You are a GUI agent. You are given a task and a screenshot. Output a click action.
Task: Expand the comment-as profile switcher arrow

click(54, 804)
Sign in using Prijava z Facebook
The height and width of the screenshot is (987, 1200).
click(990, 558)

GIVEN REQUEST: Format the material as a JSON list of strings, with one string for each line and blank lines left out.

EXERCISE OUTPUT:
[
  "You are a GUI agent. You are given a task and a screenshot. Output a click action.",
  "Task: Expand the comment-as profile switcher arrow",
  "click(54, 804)",
  "Sign in using Prijava z Facebook",
  "The height and width of the screenshot is (987, 1200).",
  "click(990, 558)"
]